KUTIPAN SUMBER
★ ★ ★ ★ ★ ★ ★
Kalau dipikir-pikir lebih jauh, akan ada juga keuntungan untuk partai atau kelompok dengan agenda de islamisasi atau Islam phobia. Dengan besarnya Gol-Put terutama dari muslim Indonesia maka yang akan terjadi :
1)     Mengurangi keterwakilan muslim dalam pengambilan kebijakan
2)     Mengurangi peran-peran muslim dalam kehidupan berbangsa secara umum
3)     Meruntuhkan satu demi satu regulasi bernafaskan syariah
4)     Memudahkan jalan untuk mengembalikan Pancasila sebagai asas tunggal
5)     Memudahkan jalan melemparkan Islam dari ranah publik

Hal lain yang perlu diingat adalah TNI dan Polri sudah barang tentu berada pada pihak yang memenangkan pemilu (itu kata undang-undang). Mereka siap  mengamankan apapun kebijakan yang berkuasa. Dan dukungan internasional juga akan mengalir bila lima agenda di atas mulai ter format dan bergerak. Toh yang memilih itu 100% atau cuma 50%, hasilnya akan tetap legitimate untuk menjadi penguasa.
★ ★ ★ ★ ★ ★ ★
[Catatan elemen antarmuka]
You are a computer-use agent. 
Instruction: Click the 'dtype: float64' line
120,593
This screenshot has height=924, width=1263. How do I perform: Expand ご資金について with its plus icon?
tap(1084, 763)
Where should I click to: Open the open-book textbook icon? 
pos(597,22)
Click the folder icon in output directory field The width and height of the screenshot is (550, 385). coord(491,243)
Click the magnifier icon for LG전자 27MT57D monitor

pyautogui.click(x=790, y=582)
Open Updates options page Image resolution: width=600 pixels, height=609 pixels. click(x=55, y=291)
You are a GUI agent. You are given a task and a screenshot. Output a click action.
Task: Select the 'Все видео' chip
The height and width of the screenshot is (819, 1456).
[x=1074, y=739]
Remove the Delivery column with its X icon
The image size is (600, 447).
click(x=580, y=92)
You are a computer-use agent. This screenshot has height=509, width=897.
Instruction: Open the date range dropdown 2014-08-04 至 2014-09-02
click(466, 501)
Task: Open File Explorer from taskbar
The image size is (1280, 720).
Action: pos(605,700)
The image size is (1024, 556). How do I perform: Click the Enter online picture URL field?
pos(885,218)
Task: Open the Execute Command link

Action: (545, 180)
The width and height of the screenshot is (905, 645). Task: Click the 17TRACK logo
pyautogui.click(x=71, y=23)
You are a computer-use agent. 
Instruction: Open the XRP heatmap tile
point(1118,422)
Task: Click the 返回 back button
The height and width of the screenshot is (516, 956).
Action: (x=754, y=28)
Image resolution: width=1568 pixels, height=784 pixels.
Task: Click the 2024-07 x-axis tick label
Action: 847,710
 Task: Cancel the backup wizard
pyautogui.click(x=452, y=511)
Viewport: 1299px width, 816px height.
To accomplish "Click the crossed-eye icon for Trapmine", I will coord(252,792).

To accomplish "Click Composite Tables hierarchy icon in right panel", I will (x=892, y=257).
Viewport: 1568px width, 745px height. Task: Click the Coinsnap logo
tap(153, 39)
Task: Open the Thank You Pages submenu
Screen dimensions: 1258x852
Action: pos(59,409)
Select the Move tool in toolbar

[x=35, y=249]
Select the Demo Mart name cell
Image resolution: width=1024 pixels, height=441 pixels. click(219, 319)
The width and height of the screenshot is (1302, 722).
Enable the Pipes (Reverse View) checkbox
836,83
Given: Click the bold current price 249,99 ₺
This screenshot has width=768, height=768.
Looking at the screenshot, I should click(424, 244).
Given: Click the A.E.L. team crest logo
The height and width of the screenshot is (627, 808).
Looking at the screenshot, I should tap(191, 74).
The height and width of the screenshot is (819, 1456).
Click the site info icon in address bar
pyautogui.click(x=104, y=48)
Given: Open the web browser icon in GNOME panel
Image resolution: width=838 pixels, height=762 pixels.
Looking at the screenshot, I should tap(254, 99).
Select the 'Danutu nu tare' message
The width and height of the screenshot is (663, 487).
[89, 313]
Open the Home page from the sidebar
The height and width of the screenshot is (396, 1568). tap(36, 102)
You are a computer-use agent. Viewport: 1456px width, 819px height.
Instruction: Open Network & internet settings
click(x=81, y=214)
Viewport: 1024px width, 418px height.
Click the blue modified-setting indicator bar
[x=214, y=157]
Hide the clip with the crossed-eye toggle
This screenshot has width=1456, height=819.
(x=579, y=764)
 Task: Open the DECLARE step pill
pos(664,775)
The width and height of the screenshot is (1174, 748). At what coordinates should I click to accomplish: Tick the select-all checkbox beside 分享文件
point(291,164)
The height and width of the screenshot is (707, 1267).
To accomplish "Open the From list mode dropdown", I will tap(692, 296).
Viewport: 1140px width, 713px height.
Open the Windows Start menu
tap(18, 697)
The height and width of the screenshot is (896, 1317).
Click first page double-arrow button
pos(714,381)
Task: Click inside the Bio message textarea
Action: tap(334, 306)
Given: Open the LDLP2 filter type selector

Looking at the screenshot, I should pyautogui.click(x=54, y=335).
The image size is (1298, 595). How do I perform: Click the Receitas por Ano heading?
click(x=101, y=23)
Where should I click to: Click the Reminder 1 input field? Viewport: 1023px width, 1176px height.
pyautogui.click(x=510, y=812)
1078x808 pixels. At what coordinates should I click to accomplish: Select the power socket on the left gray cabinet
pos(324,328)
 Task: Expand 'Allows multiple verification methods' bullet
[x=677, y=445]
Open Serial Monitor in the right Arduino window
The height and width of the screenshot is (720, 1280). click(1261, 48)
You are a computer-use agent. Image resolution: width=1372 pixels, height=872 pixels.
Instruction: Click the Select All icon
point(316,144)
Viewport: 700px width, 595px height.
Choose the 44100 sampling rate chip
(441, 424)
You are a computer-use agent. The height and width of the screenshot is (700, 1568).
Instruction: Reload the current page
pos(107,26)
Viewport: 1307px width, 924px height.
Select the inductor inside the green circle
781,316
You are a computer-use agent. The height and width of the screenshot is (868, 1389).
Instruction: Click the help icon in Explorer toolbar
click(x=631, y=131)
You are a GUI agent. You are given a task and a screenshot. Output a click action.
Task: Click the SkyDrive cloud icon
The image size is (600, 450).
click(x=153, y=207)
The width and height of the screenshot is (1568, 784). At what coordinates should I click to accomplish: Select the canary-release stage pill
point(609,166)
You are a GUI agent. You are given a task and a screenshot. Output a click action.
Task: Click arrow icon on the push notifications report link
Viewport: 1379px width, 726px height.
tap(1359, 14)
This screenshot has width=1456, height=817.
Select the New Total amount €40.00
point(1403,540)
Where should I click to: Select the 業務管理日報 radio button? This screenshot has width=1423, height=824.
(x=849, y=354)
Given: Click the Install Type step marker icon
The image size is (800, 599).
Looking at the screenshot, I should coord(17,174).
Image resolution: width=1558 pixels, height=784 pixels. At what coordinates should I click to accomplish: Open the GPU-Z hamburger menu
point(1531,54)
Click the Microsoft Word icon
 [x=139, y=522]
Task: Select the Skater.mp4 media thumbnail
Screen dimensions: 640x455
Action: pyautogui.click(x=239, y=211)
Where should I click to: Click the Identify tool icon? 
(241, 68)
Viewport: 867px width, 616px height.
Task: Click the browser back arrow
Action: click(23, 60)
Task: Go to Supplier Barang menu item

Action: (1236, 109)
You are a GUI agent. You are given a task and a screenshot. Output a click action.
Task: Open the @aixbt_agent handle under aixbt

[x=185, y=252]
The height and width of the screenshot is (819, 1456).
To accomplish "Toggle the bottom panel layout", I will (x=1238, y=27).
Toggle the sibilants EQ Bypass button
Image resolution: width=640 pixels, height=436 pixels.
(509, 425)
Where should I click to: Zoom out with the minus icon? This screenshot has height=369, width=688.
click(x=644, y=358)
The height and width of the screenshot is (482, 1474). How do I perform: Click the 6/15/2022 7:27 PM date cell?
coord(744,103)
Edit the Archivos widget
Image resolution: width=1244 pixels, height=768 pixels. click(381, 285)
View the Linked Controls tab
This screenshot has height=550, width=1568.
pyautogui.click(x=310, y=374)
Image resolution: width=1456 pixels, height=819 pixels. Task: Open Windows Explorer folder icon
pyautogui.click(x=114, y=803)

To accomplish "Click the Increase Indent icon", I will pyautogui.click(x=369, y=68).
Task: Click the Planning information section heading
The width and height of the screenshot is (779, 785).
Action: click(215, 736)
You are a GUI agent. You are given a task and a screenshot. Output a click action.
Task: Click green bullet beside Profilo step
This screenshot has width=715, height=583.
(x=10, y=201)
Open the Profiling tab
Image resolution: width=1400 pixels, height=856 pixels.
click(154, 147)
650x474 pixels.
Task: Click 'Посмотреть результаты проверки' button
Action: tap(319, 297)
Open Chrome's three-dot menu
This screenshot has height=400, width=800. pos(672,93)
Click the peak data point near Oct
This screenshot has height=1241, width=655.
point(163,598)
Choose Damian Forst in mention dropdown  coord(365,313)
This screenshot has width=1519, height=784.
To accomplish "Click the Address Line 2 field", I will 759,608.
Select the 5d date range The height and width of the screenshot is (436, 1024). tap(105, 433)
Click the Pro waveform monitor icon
★ ★ ★ ★ ★ ★ ★
SOAL DAN TUGAS
1. Ringkaslah kutipan tentang Gol-Put ini dalam dua kalimat.
2. Kutip baris-baris catatan mulai dari baris yang memuat "Task: Expand 'Allows" sampai baris yang memuat "Looking at the screenshot, I should coord(17,174).", termasuk kedua baris tersebut.
Teks dan catatan ini berdiri sendiri dan tidak saling berkaitan.

HASIL LATIHAN
1. Besarnya Gol-Put, terutama dari muslim Indonesia, disebut menguntungkan partai atau kelompok berAgenda deislamisasi atau fobia Islam karena akan mengurangi keterwakilan dan peran muslim, meruntuhkan regulasi bernafaskan syariah, memudahkan pengembalian Pancasila sebagai asas tunggal, serta memudahkan pelemparan Islam dari ranah publik. TNI dan Polri berada di pihak pemenang pemilu, dukungan internasional akan mengalir bila kelima agenda itu mulai bergerak, dan hasil pemilu tetap sah untuk menjadi penguasa meski pemilihnya hanya 50%.

2.
 Task: Expand 'Allows multiple verification methods' bullet
[x=677, y=445]
Open Serial Monitor in the right Arduino window
The height and width of the screenshot is (720, 1280). click(1261, 48)
You are a computer-use agent. Image resolution: width=1372 pixels, height=872 pixels.
Instruction: Click the Select All icon
point(316,144)
Viewport: 700px width, 595px height.
Choose the 44100 sampling rate chip
(441, 424)
You are a computer-use agent. The height and width of the screenshot is (700, 1568).
Instruction: Reload the current page
pos(107,26)
Viewport: 1307px width, 924px height.
Select the inductor inside the green circle
781,316
You are a computer-use agent. The height and width of the screenshot is (868, 1389).
Instruction: Click the help icon in Explorer toolbar
click(x=631, y=131)
You are a GUI agent. You are given a task and a screenshot. Output a click action.
Task: Click the SkyDrive cloud icon
The image size is (600, 450).
click(x=153, y=207)
The width and height of the screenshot is (1568, 784). At what coordinates should I click to accomplish: Select the canary-release stage pill
point(609,166)
You are a GUI agent. You are given a task and a screenshot. Output a click action.
Task: Click arrow icon on the push notifications report link
Viewport: 1379px width, 726px height.
tap(1359, 14)
This screenshot has width=1456, height=817.
Select the New Total amount €40.00
point(1403,540)
Where should I click to: Select the 業務管理日報 radio button? This screenshot has width=1423, height=824.
(x=849, y=354)
Given: Click the Install Type step marker icon
The image size is (800, 599).
Looking at the screenshot, I should coord(17,174).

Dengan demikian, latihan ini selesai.